══ Input for this task

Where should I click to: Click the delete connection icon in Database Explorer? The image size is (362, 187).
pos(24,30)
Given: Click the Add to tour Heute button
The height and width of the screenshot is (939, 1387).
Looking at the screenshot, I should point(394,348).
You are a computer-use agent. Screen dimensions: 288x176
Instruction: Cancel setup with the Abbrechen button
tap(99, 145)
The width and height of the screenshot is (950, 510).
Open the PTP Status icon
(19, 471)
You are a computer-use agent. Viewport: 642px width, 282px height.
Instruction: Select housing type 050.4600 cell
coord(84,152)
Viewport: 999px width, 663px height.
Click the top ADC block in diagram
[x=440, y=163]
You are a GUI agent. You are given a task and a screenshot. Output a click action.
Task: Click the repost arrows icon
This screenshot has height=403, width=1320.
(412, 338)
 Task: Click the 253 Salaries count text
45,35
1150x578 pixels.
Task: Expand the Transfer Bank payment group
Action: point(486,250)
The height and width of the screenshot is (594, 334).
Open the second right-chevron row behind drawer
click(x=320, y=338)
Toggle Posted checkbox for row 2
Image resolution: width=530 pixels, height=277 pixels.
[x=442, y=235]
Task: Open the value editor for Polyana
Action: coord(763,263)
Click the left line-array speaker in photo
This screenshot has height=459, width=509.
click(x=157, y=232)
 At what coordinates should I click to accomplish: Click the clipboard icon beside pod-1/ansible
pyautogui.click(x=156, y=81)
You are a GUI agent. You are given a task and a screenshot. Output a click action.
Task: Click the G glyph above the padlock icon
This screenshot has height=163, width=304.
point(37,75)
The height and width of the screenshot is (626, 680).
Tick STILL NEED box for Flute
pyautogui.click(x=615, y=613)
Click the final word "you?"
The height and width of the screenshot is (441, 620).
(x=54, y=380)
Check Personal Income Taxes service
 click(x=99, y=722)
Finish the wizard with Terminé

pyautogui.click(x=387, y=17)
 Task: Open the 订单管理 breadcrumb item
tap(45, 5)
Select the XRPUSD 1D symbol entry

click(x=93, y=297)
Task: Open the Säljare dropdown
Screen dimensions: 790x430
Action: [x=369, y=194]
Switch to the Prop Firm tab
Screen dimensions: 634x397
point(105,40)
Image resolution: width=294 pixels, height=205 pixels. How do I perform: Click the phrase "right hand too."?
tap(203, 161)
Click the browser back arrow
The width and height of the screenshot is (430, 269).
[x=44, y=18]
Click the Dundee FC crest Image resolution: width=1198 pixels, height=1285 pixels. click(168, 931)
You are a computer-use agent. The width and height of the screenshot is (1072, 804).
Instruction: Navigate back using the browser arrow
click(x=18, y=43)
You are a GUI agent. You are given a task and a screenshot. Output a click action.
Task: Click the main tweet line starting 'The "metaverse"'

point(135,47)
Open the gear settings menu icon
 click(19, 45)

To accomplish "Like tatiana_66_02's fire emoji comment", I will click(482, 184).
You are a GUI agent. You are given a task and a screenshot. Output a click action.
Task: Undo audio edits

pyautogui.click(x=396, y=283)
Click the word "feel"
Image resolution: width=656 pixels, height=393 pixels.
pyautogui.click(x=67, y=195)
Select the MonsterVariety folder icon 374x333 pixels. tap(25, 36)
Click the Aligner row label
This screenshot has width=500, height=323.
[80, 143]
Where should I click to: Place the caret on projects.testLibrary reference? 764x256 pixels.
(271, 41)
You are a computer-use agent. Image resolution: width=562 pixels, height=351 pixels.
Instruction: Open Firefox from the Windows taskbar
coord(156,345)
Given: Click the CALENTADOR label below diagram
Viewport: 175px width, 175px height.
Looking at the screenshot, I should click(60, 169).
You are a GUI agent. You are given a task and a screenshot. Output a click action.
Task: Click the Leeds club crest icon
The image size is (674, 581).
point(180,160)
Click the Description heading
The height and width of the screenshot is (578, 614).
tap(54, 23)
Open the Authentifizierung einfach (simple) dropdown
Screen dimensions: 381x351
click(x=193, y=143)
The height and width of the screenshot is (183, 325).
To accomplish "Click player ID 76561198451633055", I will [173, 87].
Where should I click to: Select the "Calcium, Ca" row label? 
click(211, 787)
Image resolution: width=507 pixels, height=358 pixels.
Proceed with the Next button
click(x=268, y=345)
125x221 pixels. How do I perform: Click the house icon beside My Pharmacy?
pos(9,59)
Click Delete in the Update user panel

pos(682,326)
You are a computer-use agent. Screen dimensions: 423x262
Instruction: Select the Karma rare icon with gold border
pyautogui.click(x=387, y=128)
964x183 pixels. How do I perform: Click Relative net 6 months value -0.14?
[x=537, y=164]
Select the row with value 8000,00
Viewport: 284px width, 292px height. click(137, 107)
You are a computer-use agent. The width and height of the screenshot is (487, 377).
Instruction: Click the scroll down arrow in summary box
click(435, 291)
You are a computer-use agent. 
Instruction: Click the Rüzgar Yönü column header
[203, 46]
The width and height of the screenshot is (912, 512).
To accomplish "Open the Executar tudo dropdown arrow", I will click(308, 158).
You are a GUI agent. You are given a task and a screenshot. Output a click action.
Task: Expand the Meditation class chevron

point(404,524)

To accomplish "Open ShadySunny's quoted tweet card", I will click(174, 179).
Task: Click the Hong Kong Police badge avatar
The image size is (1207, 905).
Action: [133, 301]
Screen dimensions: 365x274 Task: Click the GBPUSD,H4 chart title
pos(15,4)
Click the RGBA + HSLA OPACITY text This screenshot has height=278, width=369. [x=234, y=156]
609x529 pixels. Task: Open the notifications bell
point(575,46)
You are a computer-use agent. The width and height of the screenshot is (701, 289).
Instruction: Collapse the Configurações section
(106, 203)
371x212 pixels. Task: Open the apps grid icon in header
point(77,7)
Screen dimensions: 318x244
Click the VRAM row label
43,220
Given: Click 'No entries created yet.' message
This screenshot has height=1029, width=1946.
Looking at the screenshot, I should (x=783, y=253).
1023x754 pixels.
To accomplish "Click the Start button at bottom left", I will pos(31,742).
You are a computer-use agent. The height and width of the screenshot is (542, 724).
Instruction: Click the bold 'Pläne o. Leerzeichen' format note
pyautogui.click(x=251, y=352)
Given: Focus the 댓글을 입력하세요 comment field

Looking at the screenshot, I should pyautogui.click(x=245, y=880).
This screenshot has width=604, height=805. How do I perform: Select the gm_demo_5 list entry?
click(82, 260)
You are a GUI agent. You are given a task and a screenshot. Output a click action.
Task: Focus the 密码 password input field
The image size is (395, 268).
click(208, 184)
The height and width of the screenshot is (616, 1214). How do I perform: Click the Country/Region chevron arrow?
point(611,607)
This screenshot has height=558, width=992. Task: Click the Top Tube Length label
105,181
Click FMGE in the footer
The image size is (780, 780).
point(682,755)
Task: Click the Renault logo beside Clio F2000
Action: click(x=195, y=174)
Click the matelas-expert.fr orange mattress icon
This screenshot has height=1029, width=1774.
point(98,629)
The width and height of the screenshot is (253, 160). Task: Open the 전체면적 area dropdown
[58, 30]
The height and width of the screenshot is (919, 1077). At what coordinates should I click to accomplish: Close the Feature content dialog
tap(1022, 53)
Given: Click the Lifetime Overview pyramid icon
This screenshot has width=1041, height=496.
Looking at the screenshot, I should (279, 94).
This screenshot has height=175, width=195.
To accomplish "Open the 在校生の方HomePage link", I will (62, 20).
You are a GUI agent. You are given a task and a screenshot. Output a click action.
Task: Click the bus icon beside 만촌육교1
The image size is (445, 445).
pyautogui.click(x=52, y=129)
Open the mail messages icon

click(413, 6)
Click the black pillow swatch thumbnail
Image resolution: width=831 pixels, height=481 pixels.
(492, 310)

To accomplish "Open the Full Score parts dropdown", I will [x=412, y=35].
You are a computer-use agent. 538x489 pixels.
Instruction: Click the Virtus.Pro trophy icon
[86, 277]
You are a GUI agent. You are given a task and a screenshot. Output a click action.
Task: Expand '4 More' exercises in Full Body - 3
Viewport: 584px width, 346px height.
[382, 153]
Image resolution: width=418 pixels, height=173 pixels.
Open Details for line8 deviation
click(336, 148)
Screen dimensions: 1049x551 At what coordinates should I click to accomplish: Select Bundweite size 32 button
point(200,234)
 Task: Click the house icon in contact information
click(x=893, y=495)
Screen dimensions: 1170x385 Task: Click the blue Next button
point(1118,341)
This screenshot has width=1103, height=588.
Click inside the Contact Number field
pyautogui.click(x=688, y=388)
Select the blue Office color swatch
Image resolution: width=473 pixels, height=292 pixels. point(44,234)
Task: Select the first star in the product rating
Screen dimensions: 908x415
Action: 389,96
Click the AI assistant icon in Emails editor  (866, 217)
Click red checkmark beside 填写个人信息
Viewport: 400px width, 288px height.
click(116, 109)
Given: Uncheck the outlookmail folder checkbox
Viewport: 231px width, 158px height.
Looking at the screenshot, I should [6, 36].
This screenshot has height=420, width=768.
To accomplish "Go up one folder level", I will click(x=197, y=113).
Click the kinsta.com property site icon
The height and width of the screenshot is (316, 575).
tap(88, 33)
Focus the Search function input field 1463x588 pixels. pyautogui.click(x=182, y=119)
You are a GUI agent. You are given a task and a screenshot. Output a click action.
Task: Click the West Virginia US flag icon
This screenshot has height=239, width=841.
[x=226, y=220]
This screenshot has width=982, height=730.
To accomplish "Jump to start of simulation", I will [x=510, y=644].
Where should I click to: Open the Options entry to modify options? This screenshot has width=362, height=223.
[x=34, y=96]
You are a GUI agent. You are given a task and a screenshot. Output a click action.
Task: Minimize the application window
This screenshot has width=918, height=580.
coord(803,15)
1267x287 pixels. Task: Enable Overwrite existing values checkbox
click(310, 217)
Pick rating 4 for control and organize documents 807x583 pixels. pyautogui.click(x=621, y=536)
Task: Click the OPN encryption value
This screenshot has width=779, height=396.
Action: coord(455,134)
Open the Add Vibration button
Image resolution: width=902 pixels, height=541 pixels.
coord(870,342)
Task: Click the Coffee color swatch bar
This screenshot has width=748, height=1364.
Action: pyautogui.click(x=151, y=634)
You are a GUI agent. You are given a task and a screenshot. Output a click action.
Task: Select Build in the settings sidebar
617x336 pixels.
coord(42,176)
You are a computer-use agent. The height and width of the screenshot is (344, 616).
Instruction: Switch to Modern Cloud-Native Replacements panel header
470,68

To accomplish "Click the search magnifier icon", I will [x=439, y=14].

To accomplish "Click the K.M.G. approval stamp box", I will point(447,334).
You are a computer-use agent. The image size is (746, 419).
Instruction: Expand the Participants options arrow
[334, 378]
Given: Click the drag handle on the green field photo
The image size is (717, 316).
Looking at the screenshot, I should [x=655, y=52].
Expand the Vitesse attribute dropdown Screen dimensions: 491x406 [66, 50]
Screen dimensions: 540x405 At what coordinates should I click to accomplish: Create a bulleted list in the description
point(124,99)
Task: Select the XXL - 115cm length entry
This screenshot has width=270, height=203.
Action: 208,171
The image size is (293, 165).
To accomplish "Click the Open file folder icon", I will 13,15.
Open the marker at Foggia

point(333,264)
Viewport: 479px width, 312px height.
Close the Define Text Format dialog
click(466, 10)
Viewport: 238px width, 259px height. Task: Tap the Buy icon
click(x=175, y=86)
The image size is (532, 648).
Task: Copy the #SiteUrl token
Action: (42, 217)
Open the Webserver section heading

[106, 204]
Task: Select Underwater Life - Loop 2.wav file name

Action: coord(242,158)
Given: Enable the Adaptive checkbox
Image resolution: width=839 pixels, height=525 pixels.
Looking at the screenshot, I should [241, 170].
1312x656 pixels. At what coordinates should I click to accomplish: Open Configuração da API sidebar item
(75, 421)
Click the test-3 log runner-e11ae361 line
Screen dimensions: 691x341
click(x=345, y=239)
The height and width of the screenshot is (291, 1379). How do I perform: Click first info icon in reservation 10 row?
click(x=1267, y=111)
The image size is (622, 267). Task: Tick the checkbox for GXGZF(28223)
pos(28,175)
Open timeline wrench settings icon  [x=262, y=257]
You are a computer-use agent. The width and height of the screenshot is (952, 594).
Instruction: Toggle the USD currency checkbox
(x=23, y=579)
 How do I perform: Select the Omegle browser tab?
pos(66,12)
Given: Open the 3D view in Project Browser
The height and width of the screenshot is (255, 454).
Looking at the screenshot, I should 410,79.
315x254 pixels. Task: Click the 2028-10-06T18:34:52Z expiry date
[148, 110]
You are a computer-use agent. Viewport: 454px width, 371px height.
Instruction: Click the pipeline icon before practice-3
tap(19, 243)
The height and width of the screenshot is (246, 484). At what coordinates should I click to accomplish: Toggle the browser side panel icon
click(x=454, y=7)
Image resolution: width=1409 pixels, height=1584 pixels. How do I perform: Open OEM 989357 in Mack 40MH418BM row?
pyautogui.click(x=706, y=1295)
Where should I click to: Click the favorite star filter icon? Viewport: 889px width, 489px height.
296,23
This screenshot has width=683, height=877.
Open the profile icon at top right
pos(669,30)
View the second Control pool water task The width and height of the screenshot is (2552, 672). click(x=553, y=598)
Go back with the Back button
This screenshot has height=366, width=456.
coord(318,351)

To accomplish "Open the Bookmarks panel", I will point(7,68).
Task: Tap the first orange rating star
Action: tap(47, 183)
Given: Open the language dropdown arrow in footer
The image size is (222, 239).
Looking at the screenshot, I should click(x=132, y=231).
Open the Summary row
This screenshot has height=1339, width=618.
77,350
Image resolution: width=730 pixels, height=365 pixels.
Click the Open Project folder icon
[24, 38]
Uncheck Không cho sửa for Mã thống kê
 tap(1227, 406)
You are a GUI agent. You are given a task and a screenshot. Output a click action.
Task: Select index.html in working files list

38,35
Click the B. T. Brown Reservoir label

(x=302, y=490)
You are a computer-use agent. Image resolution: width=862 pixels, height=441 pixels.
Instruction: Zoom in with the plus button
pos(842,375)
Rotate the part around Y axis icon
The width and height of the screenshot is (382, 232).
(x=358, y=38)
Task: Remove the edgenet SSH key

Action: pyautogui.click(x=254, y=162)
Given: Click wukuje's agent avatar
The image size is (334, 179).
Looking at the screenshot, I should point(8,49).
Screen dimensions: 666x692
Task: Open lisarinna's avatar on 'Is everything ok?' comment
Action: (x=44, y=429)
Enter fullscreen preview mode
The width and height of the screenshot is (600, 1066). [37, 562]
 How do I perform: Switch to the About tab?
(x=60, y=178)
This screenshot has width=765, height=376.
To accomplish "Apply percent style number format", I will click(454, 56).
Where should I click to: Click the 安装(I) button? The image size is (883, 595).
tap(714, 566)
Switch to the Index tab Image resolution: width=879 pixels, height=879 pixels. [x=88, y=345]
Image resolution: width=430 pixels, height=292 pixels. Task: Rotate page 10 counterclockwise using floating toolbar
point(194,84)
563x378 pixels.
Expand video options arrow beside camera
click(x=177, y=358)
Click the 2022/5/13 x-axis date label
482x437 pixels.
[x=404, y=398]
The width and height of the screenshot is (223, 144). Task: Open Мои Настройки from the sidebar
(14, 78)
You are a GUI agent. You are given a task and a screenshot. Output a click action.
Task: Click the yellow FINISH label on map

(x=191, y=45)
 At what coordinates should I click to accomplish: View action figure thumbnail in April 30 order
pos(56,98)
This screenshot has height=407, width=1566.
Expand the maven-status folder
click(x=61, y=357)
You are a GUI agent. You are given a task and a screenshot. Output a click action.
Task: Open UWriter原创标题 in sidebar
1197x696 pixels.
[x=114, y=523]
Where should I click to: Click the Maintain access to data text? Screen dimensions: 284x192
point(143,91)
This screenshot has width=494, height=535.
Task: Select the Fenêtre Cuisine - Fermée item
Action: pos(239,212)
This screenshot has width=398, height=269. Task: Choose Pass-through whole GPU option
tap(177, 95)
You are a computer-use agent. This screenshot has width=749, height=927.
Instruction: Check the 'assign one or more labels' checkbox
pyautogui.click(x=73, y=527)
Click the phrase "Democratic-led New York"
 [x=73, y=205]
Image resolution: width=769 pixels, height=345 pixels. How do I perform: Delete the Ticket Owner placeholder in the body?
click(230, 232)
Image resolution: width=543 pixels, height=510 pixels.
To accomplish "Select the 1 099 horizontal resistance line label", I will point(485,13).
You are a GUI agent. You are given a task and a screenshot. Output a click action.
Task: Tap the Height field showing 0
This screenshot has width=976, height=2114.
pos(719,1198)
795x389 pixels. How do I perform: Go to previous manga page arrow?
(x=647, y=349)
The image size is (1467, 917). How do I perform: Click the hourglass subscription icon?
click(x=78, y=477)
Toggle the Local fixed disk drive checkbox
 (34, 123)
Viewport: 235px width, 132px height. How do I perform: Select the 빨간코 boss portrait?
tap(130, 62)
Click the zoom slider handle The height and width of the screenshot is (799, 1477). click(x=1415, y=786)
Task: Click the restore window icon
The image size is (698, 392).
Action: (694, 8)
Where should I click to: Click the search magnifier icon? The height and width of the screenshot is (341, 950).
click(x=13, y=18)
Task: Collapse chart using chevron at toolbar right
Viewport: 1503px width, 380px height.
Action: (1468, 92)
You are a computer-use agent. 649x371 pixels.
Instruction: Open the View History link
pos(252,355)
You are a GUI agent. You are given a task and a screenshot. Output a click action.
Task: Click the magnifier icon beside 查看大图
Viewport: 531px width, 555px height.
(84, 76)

════

Reproduce each line of the records in which "axis" appears.

Rotate the part around Y axis icon
Click the 2022/5/13 x-axis date label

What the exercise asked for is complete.